Excerpt provided —
When the overhaul of Medicare Part A reimbursement for nursing homes took effect in October 2019, predictions of audits and the potential for drastic changes came close on its heels.
After all, the Patient-Driven Payment Model (PDPM) was meant to be revenue-neutral, meaning that the Centers for Medicare & Medicaid Services (CMS) would not spend more money under the new system than under the Resource Utilization Group-Version 4 (RUG-IV) system that was replaced in 2019.
That was in the early days of March 2020, however. The COVID-19 pandemic would strike the U.S. in force just a few days later, turning the world in general — and the SNF world in particular — upside-down. CMS ended up making only minor adjustments to PDPM in the change from fiscal 2020 to fiscal 2021, and operators praised the new system as one that “arrived just in time” to help them survive the immediate crisis of operations.
But as SNFs start to emerge from the immediate crisis of COVID-19 as an existential threat, they should expect scrutiny from CMS to begin again.
“When we talk about PDPM and compliance, particularly from a compliance perspective, this is probably going to be the most unique rollout of a new payments system that we’ll ever see,” Michael Sciacca, partner and chief operating officer at the Morganville, N.J.-based reimbursement consulting firm Zimmet Healthcare Services Group and chief strategy officer at CORE Analytics, said in an informal PDPM compliance session on Wednesday.

Data listing —
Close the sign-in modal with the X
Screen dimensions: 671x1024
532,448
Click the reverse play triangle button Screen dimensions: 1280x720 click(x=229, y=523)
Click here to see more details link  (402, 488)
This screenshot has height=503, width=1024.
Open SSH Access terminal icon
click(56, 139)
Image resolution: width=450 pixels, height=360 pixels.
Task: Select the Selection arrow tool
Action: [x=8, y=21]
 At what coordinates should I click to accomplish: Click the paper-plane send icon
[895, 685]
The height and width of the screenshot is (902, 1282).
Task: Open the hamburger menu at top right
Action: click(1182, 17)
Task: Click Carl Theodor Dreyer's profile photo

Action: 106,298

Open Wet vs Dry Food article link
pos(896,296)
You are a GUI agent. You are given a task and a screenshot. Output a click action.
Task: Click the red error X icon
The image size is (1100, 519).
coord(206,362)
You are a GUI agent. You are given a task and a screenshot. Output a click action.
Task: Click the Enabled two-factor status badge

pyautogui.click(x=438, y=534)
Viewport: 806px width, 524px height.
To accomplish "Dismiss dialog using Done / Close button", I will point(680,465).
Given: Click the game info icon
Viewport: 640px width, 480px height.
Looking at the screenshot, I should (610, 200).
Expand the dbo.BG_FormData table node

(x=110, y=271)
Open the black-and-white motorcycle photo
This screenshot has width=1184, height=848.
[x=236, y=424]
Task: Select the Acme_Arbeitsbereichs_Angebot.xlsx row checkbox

To do —
• a. In the Medicare payment article, which payment system did PDPM replace in 2019?
• b. List every organization named in the Medicare payment article.
• c. Carry on the Medicare payment article for nursing homes, picking up after its last sentence.

Answers to the exercises —
• a. The Resource Utilization Group-Version 4 (RUG-IV) system.

• b.
Centers for Medicare & Medicaid Services (CMS)
Zimmet Healthcare Services Group
CORE Analytics

• c.
The compliance session was hosted by CORE Analytics — which offers market analytics and PDPM data solutions for skilled nursing providers — as an overview of a new tool designed to help SNFs develop and implement a PDPM compliance strategy.
CMS has largely been quiet with regard to additional documentation requests (ADRs) and denials surrounding PDPM over the course of 2020, but that seems likely to change over the course of the new year. The CORE webinar examined some of the ways SNFs could target their strategies, with a tool called the SALT report (statistical analysis of likely targets) designed as a complement to CMS’ electronic report of provider-specific Medicare data statistics for discharges/services vulnerable to improper payments, known as PEPPER.
Under PDPM, there are five categories for which providers receive reimbursement: physical therapy, occupational therapy, speech-language pathology, non-therapy ancillary (NTA), and nursing. And some of the areas providers capture within those categories could be the target of audits by the government.
Documentation will be critical to surviving those audits, particularly since a high rate of capturing conditions in the potential target areas does not mean the billing was improper, Vincent Fedele, chief operating officer at CORE noted on the webinar.
An example of possible target areas are the non-orthopedic surgery and acute neurologic subcomponent of the PT/OT categories, or the special care high subcomponent of the nursing category. The goal of the SALT tool is to assess how facilities compare to the national capture rate of these target areas, and using an algorithm to calculate where they stand in terms of compliance risk.
If SNFs see themselves as outliers in the tool for any of the target areas — in a percentile above the 80th one or in a percentile below the 20th — that would be a place for them to target in compliance auditing initiatives, Fedele said in the webinar.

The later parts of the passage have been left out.